**THE TASK**
The first line of the data below and every line after it, through the one with "Task: Click red map marker number 16", must be transcribed without change.

**RECORDS SHOWN**
== == ==

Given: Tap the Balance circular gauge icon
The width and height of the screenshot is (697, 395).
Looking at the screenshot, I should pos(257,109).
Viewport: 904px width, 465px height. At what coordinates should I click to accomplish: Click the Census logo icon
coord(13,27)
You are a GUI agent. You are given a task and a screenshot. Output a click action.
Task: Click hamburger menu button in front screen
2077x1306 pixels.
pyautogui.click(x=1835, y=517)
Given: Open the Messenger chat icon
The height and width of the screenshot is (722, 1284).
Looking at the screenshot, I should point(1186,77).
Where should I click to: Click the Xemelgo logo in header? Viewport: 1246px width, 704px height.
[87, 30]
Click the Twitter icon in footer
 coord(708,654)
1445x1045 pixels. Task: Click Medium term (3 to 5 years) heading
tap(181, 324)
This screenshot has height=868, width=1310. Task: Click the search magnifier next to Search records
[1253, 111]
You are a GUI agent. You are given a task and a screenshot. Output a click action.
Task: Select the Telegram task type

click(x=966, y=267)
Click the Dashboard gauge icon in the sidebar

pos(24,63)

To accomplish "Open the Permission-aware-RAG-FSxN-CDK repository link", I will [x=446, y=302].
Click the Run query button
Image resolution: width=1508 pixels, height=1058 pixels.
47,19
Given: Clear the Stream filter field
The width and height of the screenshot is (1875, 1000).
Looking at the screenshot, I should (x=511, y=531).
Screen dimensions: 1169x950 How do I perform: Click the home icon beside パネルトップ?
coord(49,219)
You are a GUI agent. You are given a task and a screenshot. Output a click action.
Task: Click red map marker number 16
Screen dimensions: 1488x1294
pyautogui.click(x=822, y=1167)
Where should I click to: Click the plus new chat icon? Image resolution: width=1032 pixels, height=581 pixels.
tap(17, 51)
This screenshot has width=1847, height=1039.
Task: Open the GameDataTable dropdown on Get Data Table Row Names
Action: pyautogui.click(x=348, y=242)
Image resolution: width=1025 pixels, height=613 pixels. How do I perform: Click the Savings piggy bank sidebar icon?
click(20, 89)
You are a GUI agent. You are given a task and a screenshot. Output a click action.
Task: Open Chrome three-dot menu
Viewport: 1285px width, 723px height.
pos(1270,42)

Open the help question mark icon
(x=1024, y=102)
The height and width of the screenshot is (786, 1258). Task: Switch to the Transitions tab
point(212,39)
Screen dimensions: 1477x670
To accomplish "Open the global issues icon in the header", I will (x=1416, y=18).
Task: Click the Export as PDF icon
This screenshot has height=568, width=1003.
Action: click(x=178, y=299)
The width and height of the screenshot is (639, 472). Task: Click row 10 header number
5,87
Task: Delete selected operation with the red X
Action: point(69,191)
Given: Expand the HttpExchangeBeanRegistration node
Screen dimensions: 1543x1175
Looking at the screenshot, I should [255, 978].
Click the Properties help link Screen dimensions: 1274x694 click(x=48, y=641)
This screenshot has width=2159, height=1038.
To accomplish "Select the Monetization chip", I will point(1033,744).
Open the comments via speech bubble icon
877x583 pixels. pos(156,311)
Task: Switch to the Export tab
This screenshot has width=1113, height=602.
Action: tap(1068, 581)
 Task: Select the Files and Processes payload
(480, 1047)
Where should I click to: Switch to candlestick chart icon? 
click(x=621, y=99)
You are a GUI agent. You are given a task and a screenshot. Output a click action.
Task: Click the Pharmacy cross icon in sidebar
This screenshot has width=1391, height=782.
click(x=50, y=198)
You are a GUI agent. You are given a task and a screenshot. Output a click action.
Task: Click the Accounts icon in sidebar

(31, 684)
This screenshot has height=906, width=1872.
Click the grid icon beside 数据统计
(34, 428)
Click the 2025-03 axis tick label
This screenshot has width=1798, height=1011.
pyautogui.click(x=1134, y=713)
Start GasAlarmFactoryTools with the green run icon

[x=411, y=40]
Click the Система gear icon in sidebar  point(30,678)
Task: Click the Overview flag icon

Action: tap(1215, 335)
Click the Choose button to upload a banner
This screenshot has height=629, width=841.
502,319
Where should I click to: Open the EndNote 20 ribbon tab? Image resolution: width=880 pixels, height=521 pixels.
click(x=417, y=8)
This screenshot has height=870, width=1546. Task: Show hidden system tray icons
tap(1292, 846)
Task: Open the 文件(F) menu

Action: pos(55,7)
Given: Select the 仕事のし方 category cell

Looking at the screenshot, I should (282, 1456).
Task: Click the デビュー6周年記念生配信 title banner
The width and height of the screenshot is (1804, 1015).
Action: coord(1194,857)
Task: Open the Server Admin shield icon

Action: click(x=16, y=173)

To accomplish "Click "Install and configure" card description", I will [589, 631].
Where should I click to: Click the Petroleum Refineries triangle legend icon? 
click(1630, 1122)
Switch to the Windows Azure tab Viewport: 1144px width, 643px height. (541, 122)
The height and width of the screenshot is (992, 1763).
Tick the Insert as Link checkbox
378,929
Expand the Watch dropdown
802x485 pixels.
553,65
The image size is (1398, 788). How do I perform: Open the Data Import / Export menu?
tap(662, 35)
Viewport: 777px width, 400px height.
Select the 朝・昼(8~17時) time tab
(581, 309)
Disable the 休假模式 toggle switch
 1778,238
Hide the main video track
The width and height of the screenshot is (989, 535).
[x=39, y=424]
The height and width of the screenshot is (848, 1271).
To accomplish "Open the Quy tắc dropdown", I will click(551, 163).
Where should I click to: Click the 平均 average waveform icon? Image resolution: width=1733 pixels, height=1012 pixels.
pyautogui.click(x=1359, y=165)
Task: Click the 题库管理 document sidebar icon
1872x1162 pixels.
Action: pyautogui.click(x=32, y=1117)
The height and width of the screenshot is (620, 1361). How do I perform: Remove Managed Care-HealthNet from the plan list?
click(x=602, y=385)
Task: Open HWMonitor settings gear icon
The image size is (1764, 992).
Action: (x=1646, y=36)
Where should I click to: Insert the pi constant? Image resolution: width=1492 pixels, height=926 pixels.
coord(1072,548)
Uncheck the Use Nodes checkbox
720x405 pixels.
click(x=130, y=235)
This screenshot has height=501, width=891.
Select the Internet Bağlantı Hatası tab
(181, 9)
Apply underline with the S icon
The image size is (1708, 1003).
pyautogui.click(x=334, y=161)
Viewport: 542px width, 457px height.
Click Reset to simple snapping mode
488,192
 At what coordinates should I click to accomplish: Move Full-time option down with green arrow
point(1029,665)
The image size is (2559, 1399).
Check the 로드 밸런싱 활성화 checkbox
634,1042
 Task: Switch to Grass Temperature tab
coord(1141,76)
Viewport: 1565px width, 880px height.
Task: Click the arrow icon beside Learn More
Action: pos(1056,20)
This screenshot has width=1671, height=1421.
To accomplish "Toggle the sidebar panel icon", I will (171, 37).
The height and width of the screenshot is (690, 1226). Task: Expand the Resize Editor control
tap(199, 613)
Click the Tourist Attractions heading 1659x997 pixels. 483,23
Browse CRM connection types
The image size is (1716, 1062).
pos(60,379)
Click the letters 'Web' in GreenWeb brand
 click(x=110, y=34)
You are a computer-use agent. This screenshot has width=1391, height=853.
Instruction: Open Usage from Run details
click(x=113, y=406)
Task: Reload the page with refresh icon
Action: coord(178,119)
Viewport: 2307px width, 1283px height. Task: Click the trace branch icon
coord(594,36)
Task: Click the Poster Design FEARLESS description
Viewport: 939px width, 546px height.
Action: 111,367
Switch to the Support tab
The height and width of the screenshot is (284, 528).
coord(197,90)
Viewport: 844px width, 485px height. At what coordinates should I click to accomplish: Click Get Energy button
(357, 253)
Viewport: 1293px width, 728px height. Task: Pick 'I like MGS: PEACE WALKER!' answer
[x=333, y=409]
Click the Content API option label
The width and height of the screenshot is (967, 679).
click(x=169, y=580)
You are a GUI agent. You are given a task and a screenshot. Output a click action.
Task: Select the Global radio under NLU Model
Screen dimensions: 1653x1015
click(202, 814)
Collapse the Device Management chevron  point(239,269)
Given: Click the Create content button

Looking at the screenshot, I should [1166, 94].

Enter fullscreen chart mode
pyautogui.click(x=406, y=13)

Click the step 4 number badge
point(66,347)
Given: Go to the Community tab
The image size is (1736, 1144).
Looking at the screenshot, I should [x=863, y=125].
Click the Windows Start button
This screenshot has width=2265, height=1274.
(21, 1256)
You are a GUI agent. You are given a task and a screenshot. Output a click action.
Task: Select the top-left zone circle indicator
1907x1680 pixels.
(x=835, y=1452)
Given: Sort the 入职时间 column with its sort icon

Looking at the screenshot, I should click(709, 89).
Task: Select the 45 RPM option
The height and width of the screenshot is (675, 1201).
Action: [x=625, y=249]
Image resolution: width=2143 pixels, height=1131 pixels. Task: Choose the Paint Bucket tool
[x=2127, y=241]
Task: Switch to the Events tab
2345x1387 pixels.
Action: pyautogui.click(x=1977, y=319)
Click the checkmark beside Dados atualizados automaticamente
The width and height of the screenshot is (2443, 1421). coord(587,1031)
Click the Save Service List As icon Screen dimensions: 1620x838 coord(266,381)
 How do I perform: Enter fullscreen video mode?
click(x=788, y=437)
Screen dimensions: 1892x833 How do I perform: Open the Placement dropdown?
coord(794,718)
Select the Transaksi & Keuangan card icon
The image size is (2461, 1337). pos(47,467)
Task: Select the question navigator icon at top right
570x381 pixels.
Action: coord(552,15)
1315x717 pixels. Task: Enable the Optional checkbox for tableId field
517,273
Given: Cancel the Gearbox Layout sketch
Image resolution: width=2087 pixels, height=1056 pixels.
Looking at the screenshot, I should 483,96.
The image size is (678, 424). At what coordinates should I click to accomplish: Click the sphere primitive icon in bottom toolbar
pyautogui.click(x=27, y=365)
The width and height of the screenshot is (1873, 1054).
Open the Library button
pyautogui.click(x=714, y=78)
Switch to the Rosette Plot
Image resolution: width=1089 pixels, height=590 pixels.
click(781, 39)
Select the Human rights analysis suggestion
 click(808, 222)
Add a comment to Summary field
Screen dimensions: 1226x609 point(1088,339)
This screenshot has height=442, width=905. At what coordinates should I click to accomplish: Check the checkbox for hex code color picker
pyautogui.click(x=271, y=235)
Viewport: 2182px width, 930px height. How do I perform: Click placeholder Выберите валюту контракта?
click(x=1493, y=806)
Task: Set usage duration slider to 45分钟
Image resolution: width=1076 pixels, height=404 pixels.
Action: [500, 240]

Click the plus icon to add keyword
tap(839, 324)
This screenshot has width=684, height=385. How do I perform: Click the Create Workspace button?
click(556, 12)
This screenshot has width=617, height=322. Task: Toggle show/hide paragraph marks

== == ==

**ANSWER**
Given: Tap the Balance circular gauge icon
The width and height of the screenshot is (697, 395).
Looking at the screenshot, I should pos(257,109).
Viewport: 904px width, 465px height. At what coordinates should I click to accomplish: Click the Census logo icon
coord(13,27)
You are a GUI agent. You are given a task and a screenshot. Output a click action.
Task: Click hamburger menu button in front screen
2077x1306 pixels.
pyautogui.click(x=1835, y=517)
Given: Open the Messenger chat icon
The height and width of the screenshot is (722, 1284).
Looking at the screenshot, I should point(1186,77).
Where should I click to: Click the Xemelgo logo in header? Viewport: 1246px width, 704px height.
[87, 30]
Click the Twitter icon in footer
 coord(708,654)
1445x1045 pixels. Task: Click Medium term (3 to 5 years) heading
tap(181, 324)
This screenshot has height=868, width=1310. Task: Click the search magnifier next to Search records
[1253, 111]
You are a GUI agent. You are given a task and a screenshot. Output a click action.
Task: Select the Telegram task type

click(x=966, y=267)
Click the Dashboard gauge icon in the sidebar

pos(24,63)

To accomplish "Open the Permission-aware-RAG-FSxN-CDK repository link", I will [x=446, y=302].
Click the Run query button
Image resolution: width=1508 pixels, height=1058 pixels.
47,19
Given: Clear the Stream filter field
The width and height of the screenshot is (1875, 1000).
Looking at the screenshot, I should (x=511, y=531).
Screen dimensions: 1169x950 How do I perform: Click the home icon beside パネルトップ?
coord(49,219)
You are a GUI agent. You are given a task and a screenshot. Output a click action.
Task: Click red map marker number 16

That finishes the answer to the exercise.